À l’évidence, la métropolisation des politiques culturelles engage le changement d’échelle qui réinterroge le rôle des équipements et manifestations d’intérêt métropolitain. Elle vise à mutualiser les coûts, à réguler les concurrences internes d’une part et se mettre en concurrence avec ceux des autres métropoles nationales, européennes et internationales d’autre part. Ainsi, le transfert des grands équipements à l’échelon métropolitain pose des questions fondamentales : quelles mises en réseau pour quelles dynamiques culturelles structurantes ? pour quelle identité des territoires ? Est-il envisagé des coopérations entre centralités et périphéries ? Quelle conception de la proximité ? Quelle serait la valeur ajoutée du modèle métropolitain ?
Au plan local, les politiques culturelles doivent appréhender ce nouvel échelon puisqu’il nous conduit à réinterroger le rapport droit commun/droit spécifique, et, par là, à repenser les morphologies et les périmètres des géographies prioritaires.
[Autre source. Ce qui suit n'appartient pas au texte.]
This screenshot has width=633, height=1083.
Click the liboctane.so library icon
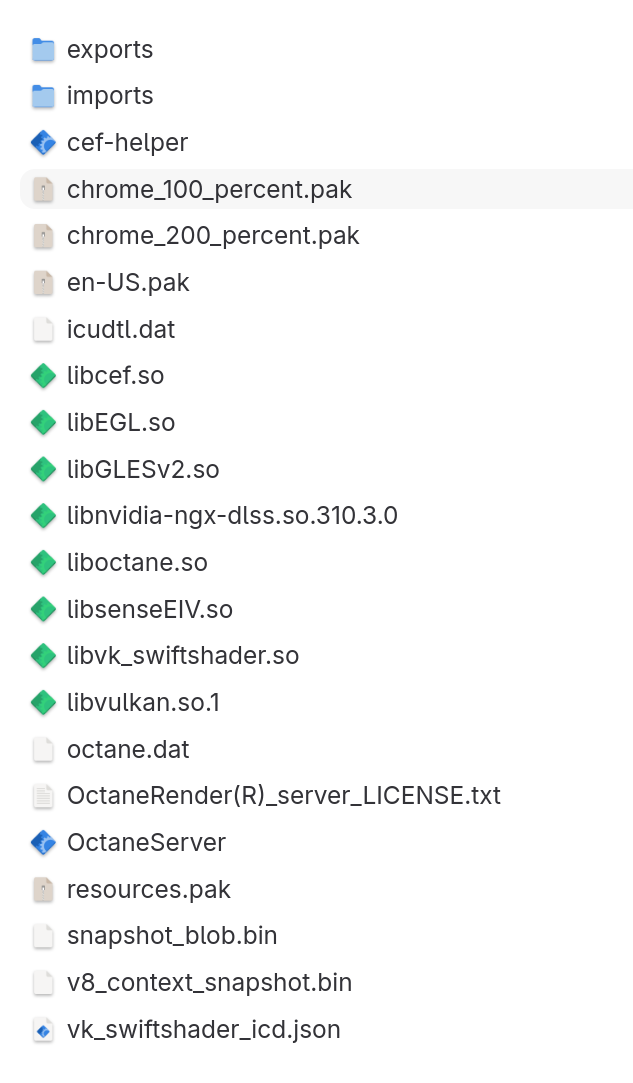point(43,563)
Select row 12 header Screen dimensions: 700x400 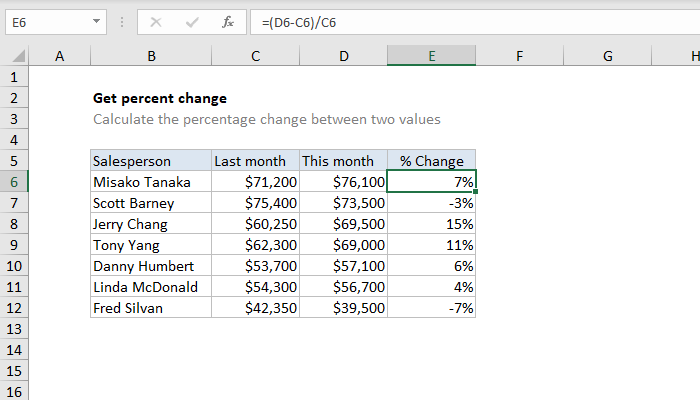pyautogui.click(x=14, y=308)
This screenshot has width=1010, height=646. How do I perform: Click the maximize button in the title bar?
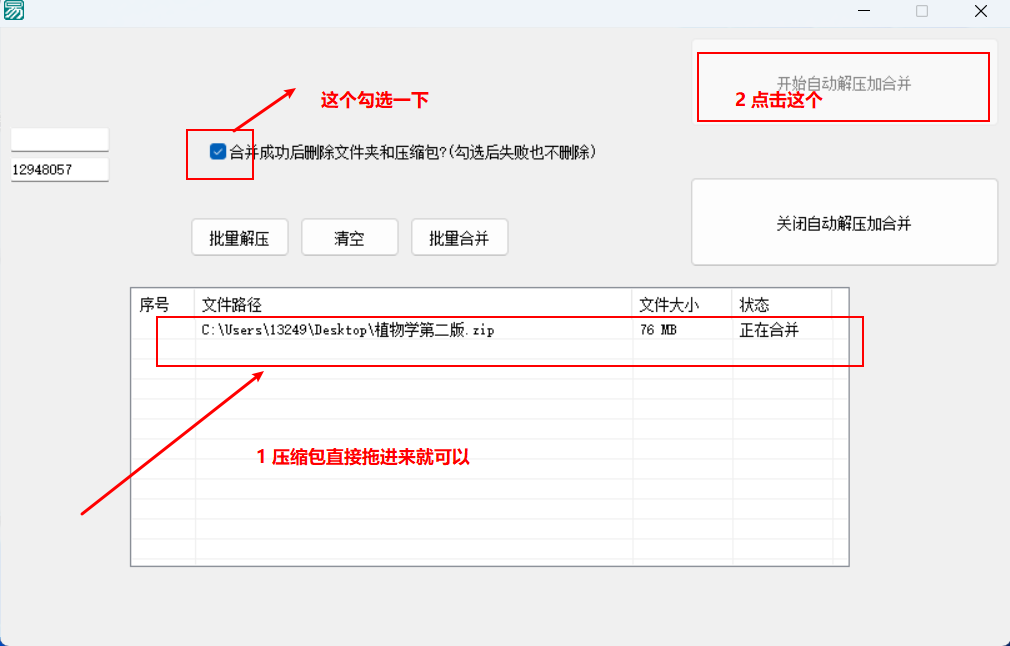click(921, 11)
L’ensemble de ces projections nous oblige  à penser l’art autant par le prisme de la complexité sociale et spatiale de cette nouvelle configuration en marche, qu'en termes culturel et financier.
Nous devons, donc, aller au-delà du « mythe fondateur » de ce nouveau territoire promis : mener une politique culturelle c’est se donner les moyens de prendre connaissance des enjeux et anticiper sur les nouvelles politiques culturelles  des grandes villes régionales, du quartier à la métropole, en posant la question précise de ce que pourra être l'aide à l’expérimentation, à la création, à la diffusion, qu’il s’agisse de professionnels ou d’amateurs.
Si la gauche partage  le postulat que l’art se pense à la fois dans sa relation avec la société qui le produit et dans les relations sociales qui se jouent à travers lui, le réduire à un instrument de pouvoir ou le limiter à « l’accès à l’art » (faisant fi de l'influence de la société sur son expression) serait fatalement destructeur voire autocratique. Alors, il devient urgent d’identifier démocratiquement les enjeux culturels contemporains et de verser au débat politique  les finalités et les garde-fous de ce processus de métropolisation de l’intervention artistique dans la  « Métro-Cité ».  n

*Nawel BAB-HAMED, est conseillère municipale (PCF) déléguée à la culture de la mairie du 1er arrondissement de Lyon.